Portanto, renda ganhada, consumo e patrimônio são os três modais que suportam a incidência dos mais diversos impostos. Saber dosar a progressividade, a seletividade, a não cumulatividade, a razoabilidade, da tributação deve ser obra de um legislador especializado. Não se pode tributar o consumo supérfluo em esmeraldas e perfumes caríssimos etc., com o mesmo teor que se tributa o consumo de alimentos da cesta básica nem tampouco tributar do mesmo modo o consumo de remédios e serviços em planos de saúde e investimentos, seja em empresas seja em máquinas ou criação de fábricas. A renda gastada, mas voltada a estabelecimentos de saúde e educação, hão de merecer carga menor. O mesmo se diga da renda, agora ganha, mas doada sem fins lucrativos, beneficentes, solidários – como ocorre com intensidade nos EUA – a merecerem baixa tributação. Os exemplos são vários e buscam os valores de justiça e equidade na tributação.

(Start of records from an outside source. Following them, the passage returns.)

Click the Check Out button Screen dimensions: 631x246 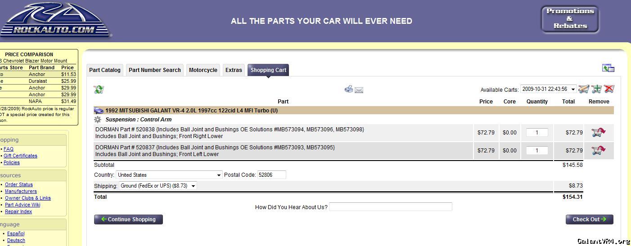tap(589, 219)
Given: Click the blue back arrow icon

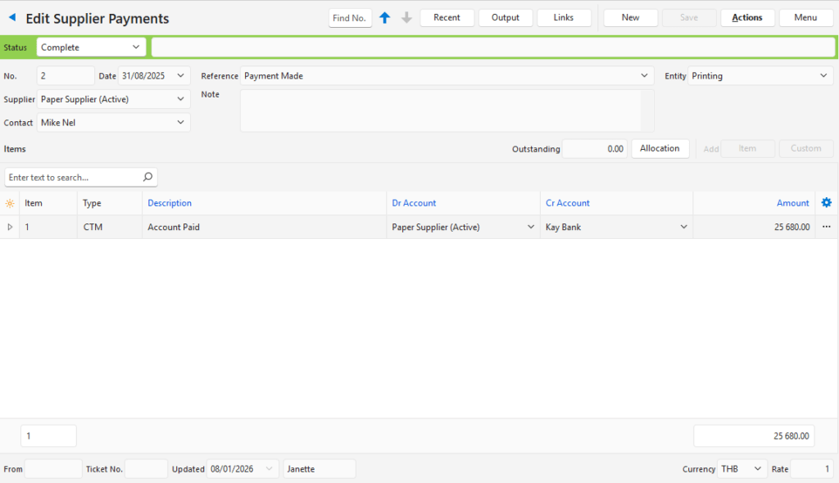Looking at the screenshot, I should click(x=12, y=17).

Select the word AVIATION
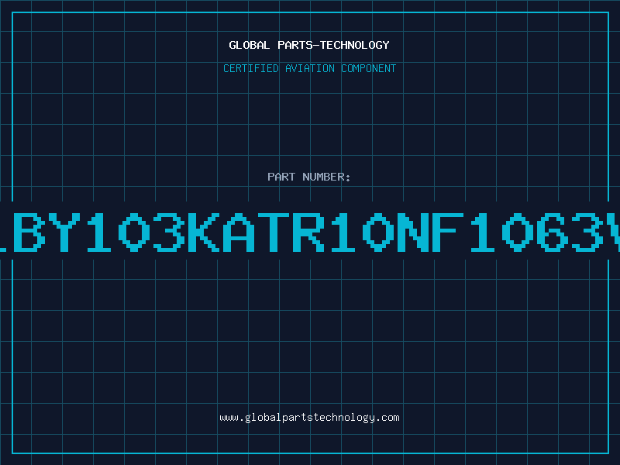[x=310, y=68]
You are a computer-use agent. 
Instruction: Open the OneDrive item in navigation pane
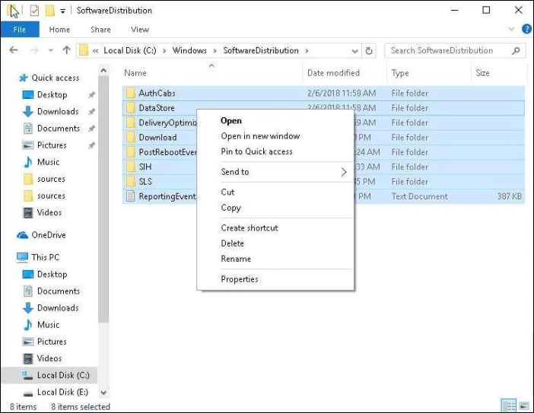(x=48, y=235)
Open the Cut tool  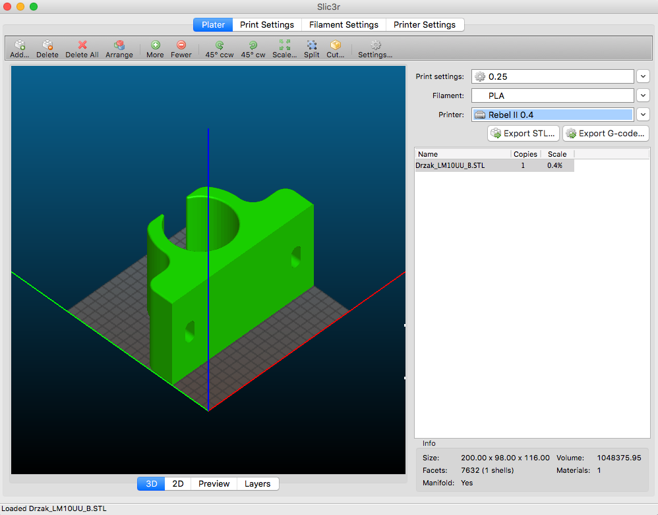pyautogui.click(x=336, y=45)
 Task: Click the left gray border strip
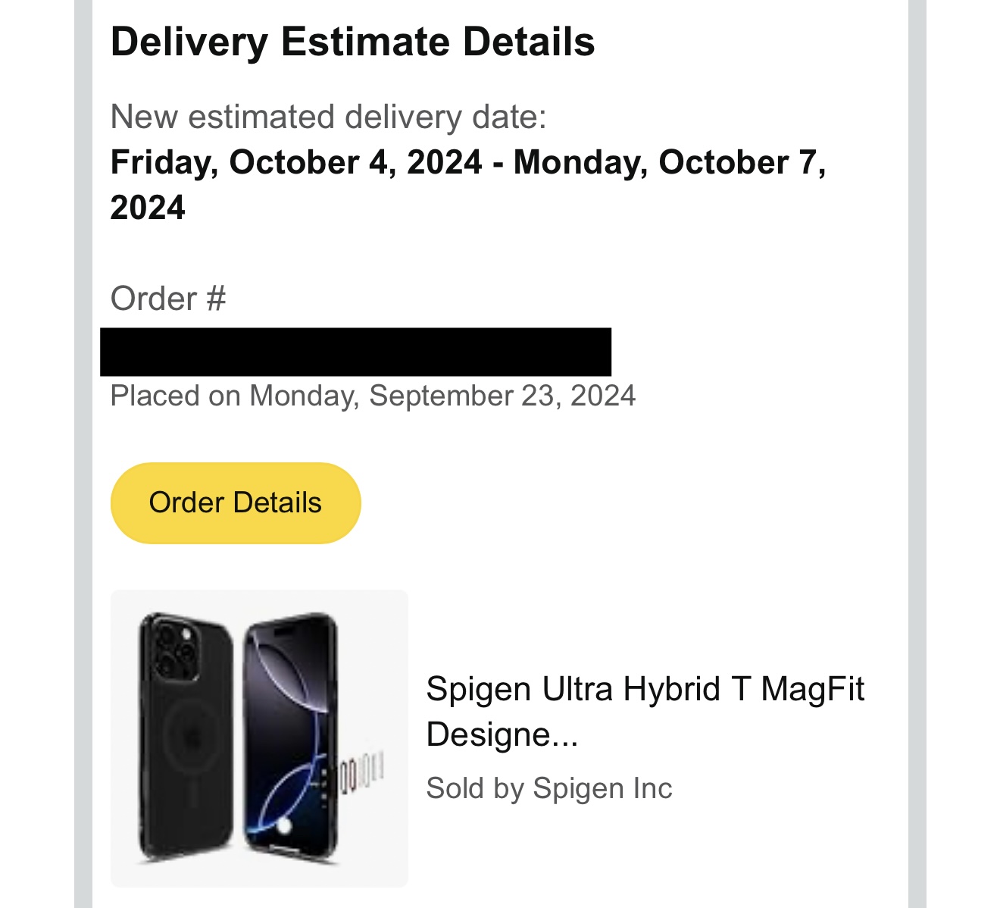(83, 455)
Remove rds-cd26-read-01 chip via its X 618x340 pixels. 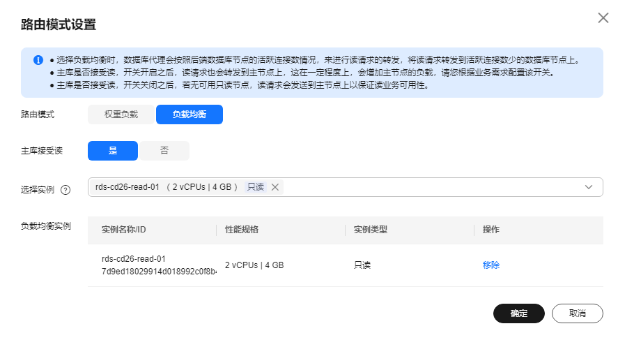(275, 187)
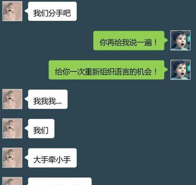Select the white "我们分手吧" message bubble
This screenshot has height=185, width=196.
coord(52,11)
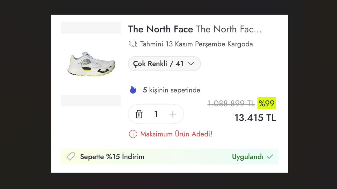Click the blue flame icon
Viewport: 337px width, 189px height.
click(133, 90)
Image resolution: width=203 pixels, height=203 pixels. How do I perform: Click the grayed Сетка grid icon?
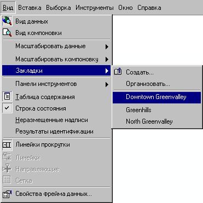click(x=7, y=180)
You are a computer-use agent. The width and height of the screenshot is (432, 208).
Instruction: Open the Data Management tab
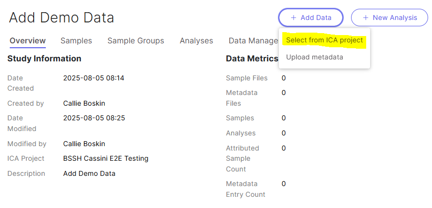coord(254,41)
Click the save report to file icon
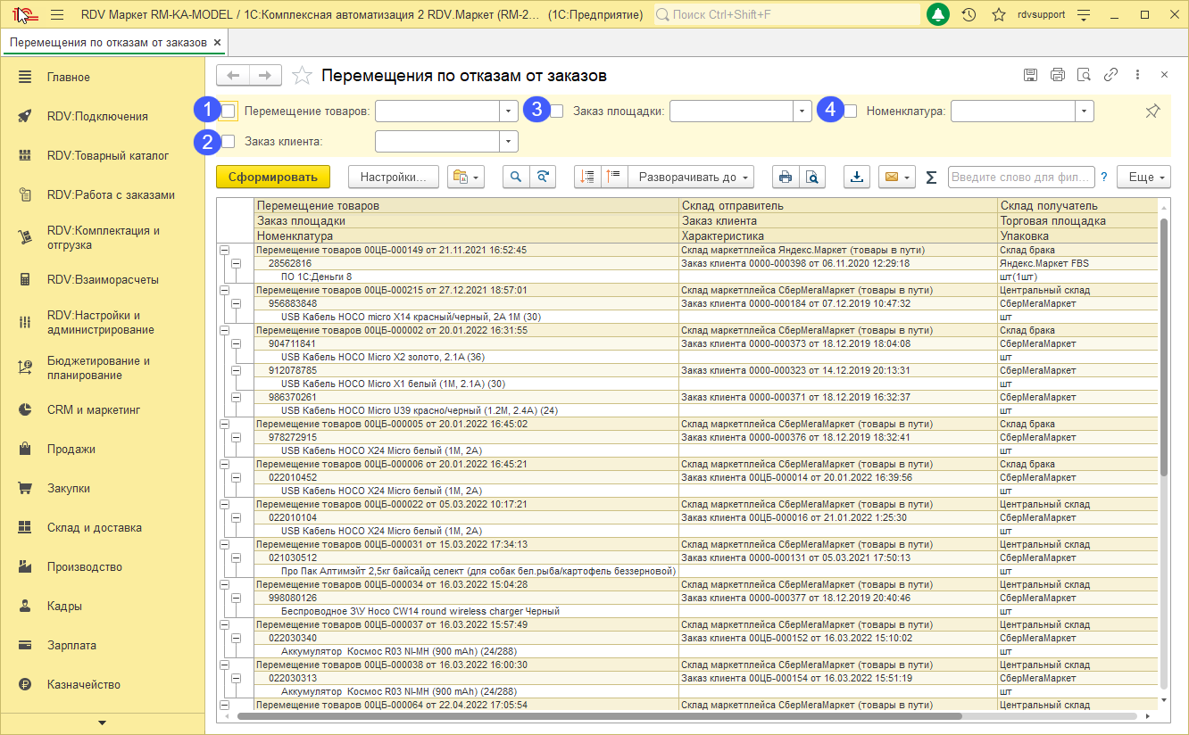The image size is (1189, 735). coord(857,178)

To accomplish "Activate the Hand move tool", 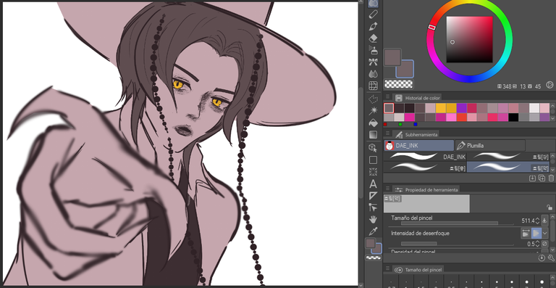I will coord(373,219).
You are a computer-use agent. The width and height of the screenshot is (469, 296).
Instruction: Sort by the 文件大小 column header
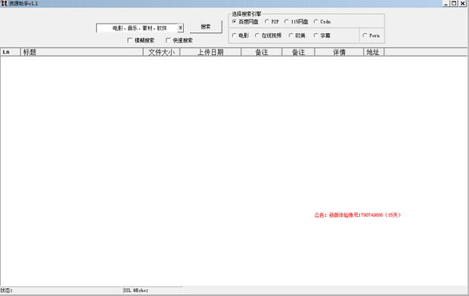[162, 52]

Os EUA tributam pouco o consumo, para não atrapalhar e, sim, incentivar a economia de trocas, e carregam a mão na renda. Lá as empresas pagavam 34% sobre os seus lucros. Trump baixou para 21%. Obviamente, o valor sobrante será gasto em consumo de bens e/ou serviços (o moinho econômico) ou em aplicações nos mercados financeiros ou na expansão dos negócios (obviamente, a médio prazo, aumentará a dívida federal americana de 116% do seu PIB de US$18,2 trilhões), complicando o lado financeiro, aumentando as despesas com juros dos títulos do Tesouro. Quando um país gasta mais do que arrecada, busca dinheiro vendendo títulos do Tesouro, pagando juros, problema crônico das finanças públicas americanas, após Clinton, que entregou o país no zero a zero.
O Brasil tributa muito indiretamente com o IPI federal, o ICMS estadual sobre insumos universais: energia, telecomunicações, transportes e combustíveis, o ISS municipal e mais as contribuições sociais PIS/Cofins sobre a receita bruta dos agentes econômicos (que os repassam nos preços). Não satisfeito, ataca as receitas líquidas (lucro líquido) com o imposto sobre a renda e o capital e a contribuição social sobre o lucro líquido (CSLL), que não passa de um adicional do imposto de renda. As pessoas físicas da classe média são tributadas a 27.5% pelo IR tanto quanto (Antônio)Ermínio de Moraes. Os pobres pagam 45% em média sobre roupa, comida e remédios, indiretamente, por força de impostos repassados para os preços. O Ermínio, também. As classes médias levam pancadas de todo lado. Além da carga geral, pagam o IPVA e IPTU, o que não incomoda os ricos.
Sofremos, é certo, mas já começa a voltar a esperança. Que 2018 nos insira novamente no crescimento econômico e no contexto das nações com alto potencial de crescimento. Ao cabo, a China, a Índia, a Rússia, pela ordem, crescem e se organizam e se expandem cada vez mais. Somente o Brasil ficou atrás. Essa sina, espera-se, chegará ao fim, após as reformas, inclusive a tributária. Sem elas, sei lá! Antes de tudo cumpramos o que está na bandeira nacional: “Ordem e Progresso”.
Sacha Calmon Navarro Coêlho
é Doutor em Direito. Jurista. Advogado e parecerista. Conferencista. Autor.